Segundo ele, “o paradoxo está nas políticas atuais (que diminuem o poder de compra de cada vez mais grupos sociais) que são um dos principais freios da automação e da robótica generalizadas. A possibilidade técnica de usar muitos robôs não é uma temática economicamente decisiva, mas que haja pessoas com renda suficiente para adquirir o que for produzido. O futuro não está ameaçado por robôs, mas por 24,2% de jovens espanhóis de 20 a 34 anos que não estudou nem trabalhou em 2015”.

Eis o artigo.

Uma ideia que se espalha como fogo nos últimos tempos é que dentro de poucos anos os robôs irão acabar com uma grande proporção de empregos e que milhões de pessoas ficarão sem qualquer rendimento procedente do trabalho. As evidências disto estão em estudos como o dos professores da Universidade de Oxford, Carl Frey e Michael Osborne, sobre o futuro do emprego. Eles afirmam que nada mais, nada menos, do que 47% dos postos de trabalho existentes hoje nos Estados Unidos estão em risco de desaparecer por conta disso. Mas o que é realmente verdadeiro ou, pelo menos, provável, nesta ameaça?

Uma primeira questão que convém saber para responder a essa pergunta é que os maus presságios e os temores atuais estão longe de serem algo novo.

Muitos trabalhadores já destruíam máquinas no final do século XVIII, pois acreditavam que elas iriam acabar com seus postos de trabalho, sem estarem conscientes que a consequência afetaria apenas o desaparecimento de tarefas, e não o trabalho em geral. O que essa máquinas faziam era permitir que se pudesse obter uma maior produção por hora trabalhada em muitas atividades (isto é, maior produtividade, em termos econômicos). Mas graças a isso era gerada, por um lado, mais renda (porque o lucro é a outra face do produto) e, por outro, novas atividades produtivas necessárias para criar ou manter as máquinas, e também para atender às novas demandas geradas pelo maior rendimento econômico de consumidores e empresas. Ambas as coisas permitiam criar mais empregos, quase sempre em outras atividades, como já dito, ou inclusive nos distintos locais onde as máquinas começavam a funcionar, mas ainda assim, mais empregos. Embora também seja verdade, como comentarei a seguir, que os efeitos da criação de novos empregos não eram necessariamente automáticos, mas que apenas eram produzidas novas vagas se houvesse ao mesmo tempo outras condições.

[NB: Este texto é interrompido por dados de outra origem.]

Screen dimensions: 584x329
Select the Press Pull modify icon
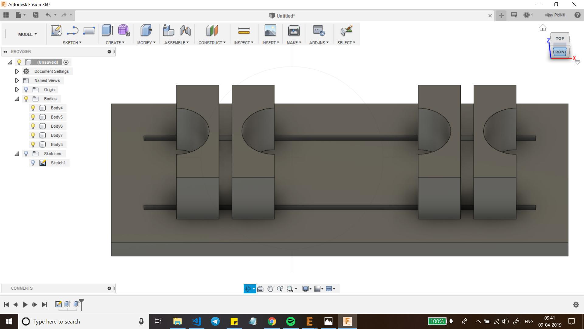[x=146, y=31]
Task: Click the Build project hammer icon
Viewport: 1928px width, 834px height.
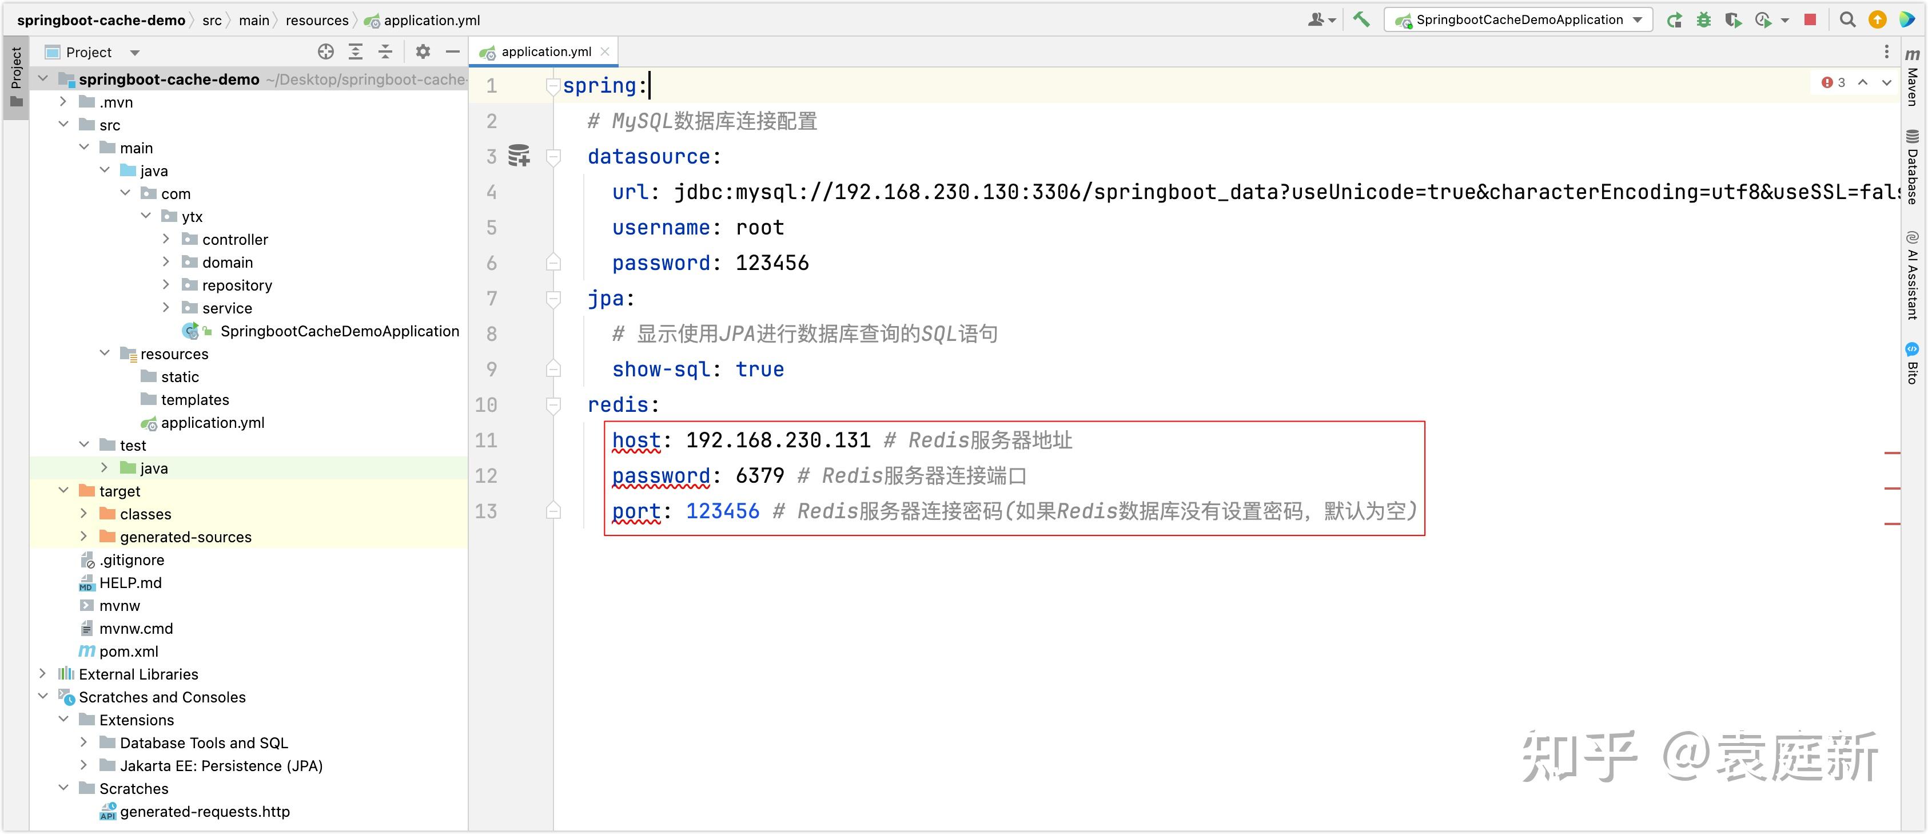Action: point(1361,20)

Mas ninguém acredita que foram apenas os trabalhadores inconscientes e ignorantes desses processos econômicos aqueles que ao longo da história têm erroneamente previsto o fim dos empregos por culpa das máquinas.

Ao final dos anos setenta e início dos anos oitenta do século passado começou o uso generalizado da informática e das telecomunicações, e com elas muitos economistas famosos anunciaram que viria um rápido aumento na produtividade e, em seguida, o desaparecimento de milhões de empregos, sobretudo no setor de serviços.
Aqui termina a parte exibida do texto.